In this study, nano-strategy for combined medication of active compounds from traditional Chinese medicine herbs was proposed to achieve the synergistic effects of inhibiting the doxorubicin (DOX) resistance, reducing the cardio-toxicity, and improving the treatment efficacy simultaneously. Dihydroartemisinin (DHA) and tetrandrine (TET) were co-delivered for the first time to treat DOX resistance of breast cancer with multi-pathway mechanism. Tumor micro-environment sensitivity prescription was adopted to enhance the reversal effect of DOX resistance nearly 50 times (resistance index, RI was 46.70) and uptake ability. The DHA-TET pH-sensitive liposomes (DHA-TET pH-sensitive LPs) had a good spherical structure and a uniform dispersion structure with particle size, polydispersity index (PDI), and zeta potential of 112.20 ± 4.80 nm, 0.20 ± 0.02, and - 8.63 ± 0.74 Mv, and was stable until 14 days under the storage environment of 4°C and for 6 months at room temperature environment.

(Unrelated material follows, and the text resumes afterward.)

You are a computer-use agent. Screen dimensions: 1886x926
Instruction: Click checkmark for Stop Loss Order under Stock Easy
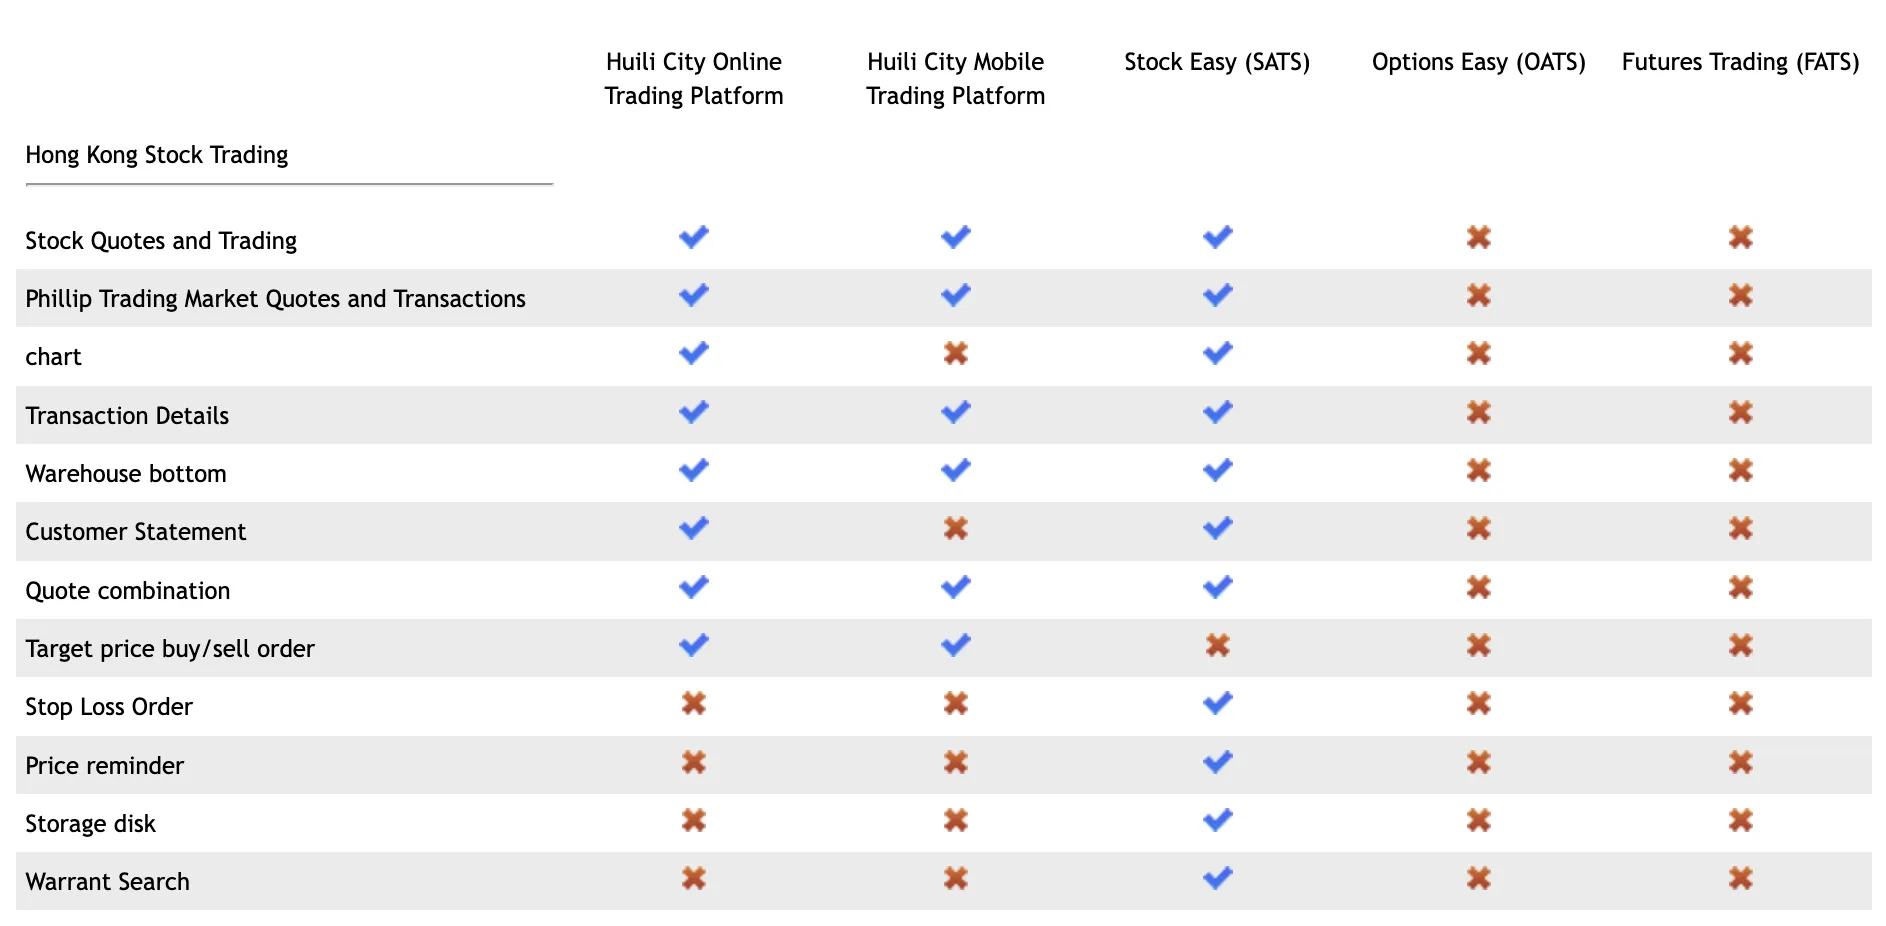(1217, 703)
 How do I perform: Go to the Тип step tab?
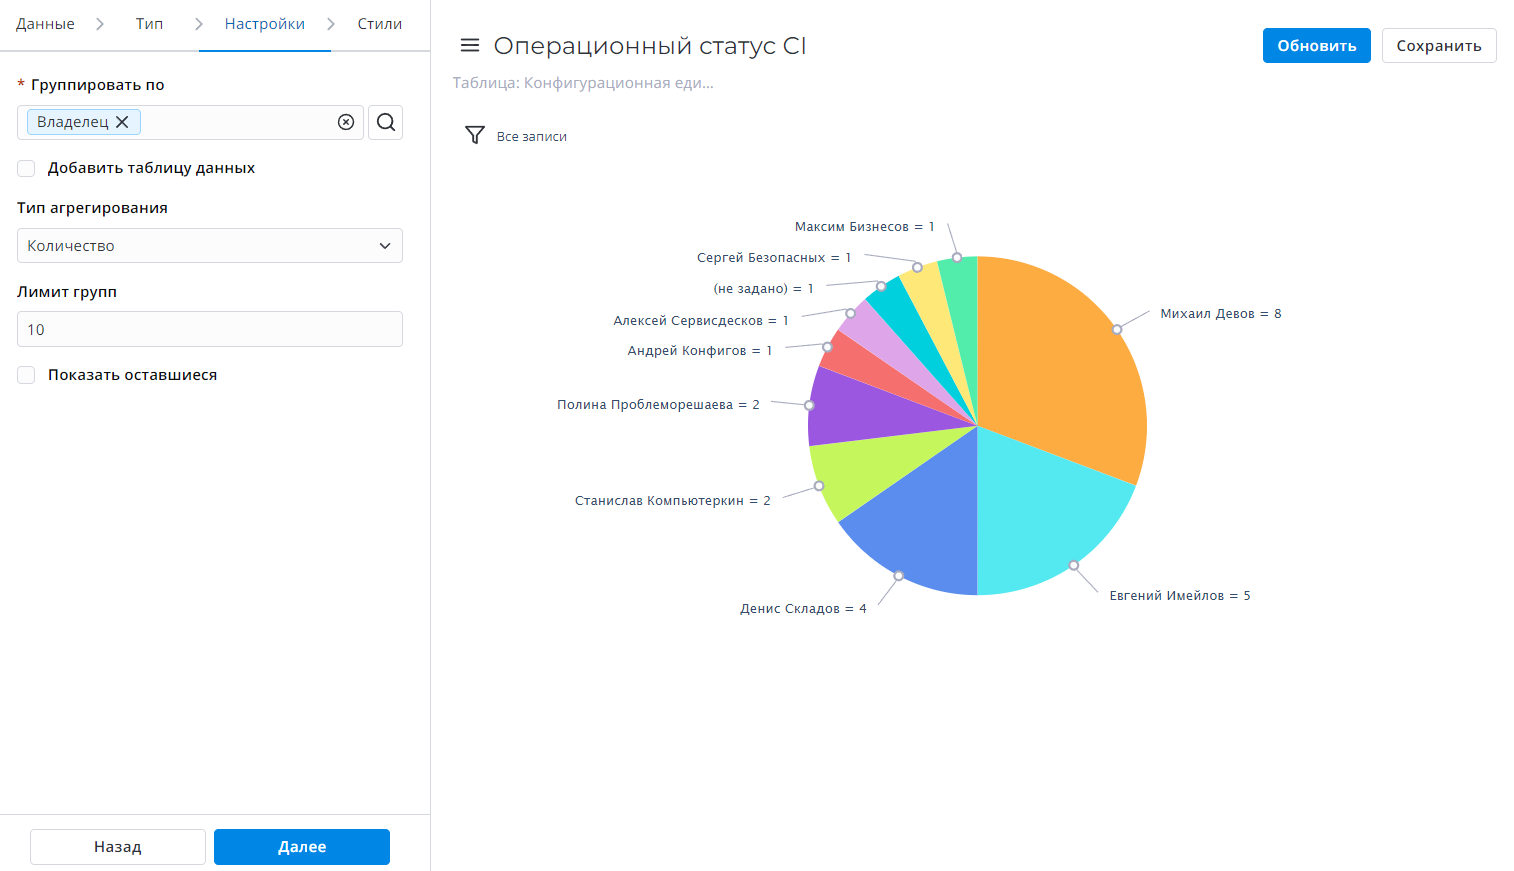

With the DOX resistance reversing ability increased, the inhibition effect of DHA-TET pH-sensitive LPs on both MCF-7/ADR cells and MCF-7 cells was significantly enhanced; meanwhile, the toxicity on cardiac cell (H9c2) was lowered. Ferroptosis induced by the DHA was investigated showing that the intracellular reactive oxygen species (ROS) and lipid peroxidation were increased to promote the synergistic effect through the due-loaded nano-carrier, providing a promising alternative for future clinical application.
Keywords: dihydroartemisinin; doxorubicin resistance; ferroptosis; liposomes; tetrandrine.
© 2023. The Author(s), under exclusive licence to American Association of Pharmaceutical Scientists.